┌─ Working data
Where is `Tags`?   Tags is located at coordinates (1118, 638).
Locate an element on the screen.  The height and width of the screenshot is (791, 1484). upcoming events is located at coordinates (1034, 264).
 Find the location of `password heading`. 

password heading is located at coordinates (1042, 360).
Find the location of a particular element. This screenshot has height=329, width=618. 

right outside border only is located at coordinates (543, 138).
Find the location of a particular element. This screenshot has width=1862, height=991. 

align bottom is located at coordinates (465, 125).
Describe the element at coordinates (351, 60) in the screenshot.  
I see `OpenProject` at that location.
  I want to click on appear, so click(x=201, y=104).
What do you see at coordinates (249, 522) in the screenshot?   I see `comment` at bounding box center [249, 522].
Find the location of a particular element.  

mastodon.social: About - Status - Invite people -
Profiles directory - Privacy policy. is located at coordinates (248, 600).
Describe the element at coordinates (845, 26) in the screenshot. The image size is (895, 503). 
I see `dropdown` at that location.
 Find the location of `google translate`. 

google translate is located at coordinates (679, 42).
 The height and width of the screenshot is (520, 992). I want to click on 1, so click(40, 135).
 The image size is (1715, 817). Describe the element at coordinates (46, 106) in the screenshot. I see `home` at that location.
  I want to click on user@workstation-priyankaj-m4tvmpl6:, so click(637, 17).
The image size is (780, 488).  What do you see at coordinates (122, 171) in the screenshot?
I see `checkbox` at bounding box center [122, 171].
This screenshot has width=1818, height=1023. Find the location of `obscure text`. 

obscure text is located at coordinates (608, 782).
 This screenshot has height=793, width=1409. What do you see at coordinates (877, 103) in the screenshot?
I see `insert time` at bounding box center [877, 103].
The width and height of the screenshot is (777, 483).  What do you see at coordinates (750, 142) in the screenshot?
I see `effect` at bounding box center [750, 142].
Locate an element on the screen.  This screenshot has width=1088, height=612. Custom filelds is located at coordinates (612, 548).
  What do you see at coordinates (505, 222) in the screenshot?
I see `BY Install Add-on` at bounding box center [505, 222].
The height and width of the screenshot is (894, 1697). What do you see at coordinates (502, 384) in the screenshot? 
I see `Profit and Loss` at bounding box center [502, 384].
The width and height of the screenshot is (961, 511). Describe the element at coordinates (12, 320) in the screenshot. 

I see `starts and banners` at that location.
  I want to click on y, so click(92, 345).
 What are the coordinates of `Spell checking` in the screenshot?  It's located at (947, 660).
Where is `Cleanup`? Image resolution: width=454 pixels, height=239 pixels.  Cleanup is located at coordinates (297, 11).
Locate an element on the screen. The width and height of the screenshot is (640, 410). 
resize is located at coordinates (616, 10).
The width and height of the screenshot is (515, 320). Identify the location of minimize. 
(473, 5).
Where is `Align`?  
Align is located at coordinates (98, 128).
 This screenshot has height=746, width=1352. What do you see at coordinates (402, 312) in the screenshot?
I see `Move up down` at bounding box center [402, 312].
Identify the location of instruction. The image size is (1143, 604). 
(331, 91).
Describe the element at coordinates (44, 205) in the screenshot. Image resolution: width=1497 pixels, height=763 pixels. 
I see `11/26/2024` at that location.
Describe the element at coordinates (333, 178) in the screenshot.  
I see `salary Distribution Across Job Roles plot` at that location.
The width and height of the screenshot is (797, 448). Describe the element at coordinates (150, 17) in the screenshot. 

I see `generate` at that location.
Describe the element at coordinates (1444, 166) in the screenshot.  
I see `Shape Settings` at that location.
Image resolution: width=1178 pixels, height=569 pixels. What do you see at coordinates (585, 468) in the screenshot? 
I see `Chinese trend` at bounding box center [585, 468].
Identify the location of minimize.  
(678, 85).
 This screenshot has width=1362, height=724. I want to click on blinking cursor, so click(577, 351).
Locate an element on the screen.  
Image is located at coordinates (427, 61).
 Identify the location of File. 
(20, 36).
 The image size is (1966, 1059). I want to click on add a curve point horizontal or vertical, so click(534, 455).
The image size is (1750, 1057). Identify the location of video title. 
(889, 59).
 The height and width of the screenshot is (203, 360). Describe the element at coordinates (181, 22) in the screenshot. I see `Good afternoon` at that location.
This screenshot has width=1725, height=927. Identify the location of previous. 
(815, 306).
└─
What is required.
Repeat the records above word for word, from the line with "has height=329, width=618." up to and including the line with "I want to click on user@workstation-priyankaj-m4tvmpl6:, so".

Worked answer.
Find the location of a particular element. This screenshot has height=329, width=618. 

right outside border only is located at coordinates (543, 138).
Find the location of a particular element. This screenshot has width=1862, height=991. 

align bottom is located at coordinates (465, 125).
Describe the element at coordinates (351, 60) in the screenshot.  
I see `OpenProject` at that location.
  I want to click on appear, so click(x=201, y=104).
What do you see at coordinates (249, 522) in the screenshot?   I see `comment` at bounding box center [249, 522].
Find the location of a particular element.  

mastodon.social: About - Status - Invite people -
Profiles directory - Privacy policy. is located at coordinates (248, 600).
Describe the element at coordinates (845, 26) in the screenshot. The image size is (895, 503). 
I see `dropdown` at that location.
 Find the location of `google translate`. 

google translate is located at coordinates (679, 42).
 The height and width of the screenshot is (520, 992). I want to click on 1, so click(40, 135).
 The image size is (1715, 817). Describe the element at coordinates (46, 106) in the screenshot. I see `home` at that location.
  I want to click on user@workstation-priyankaj-m4tvmpl6:, so click(637, 17).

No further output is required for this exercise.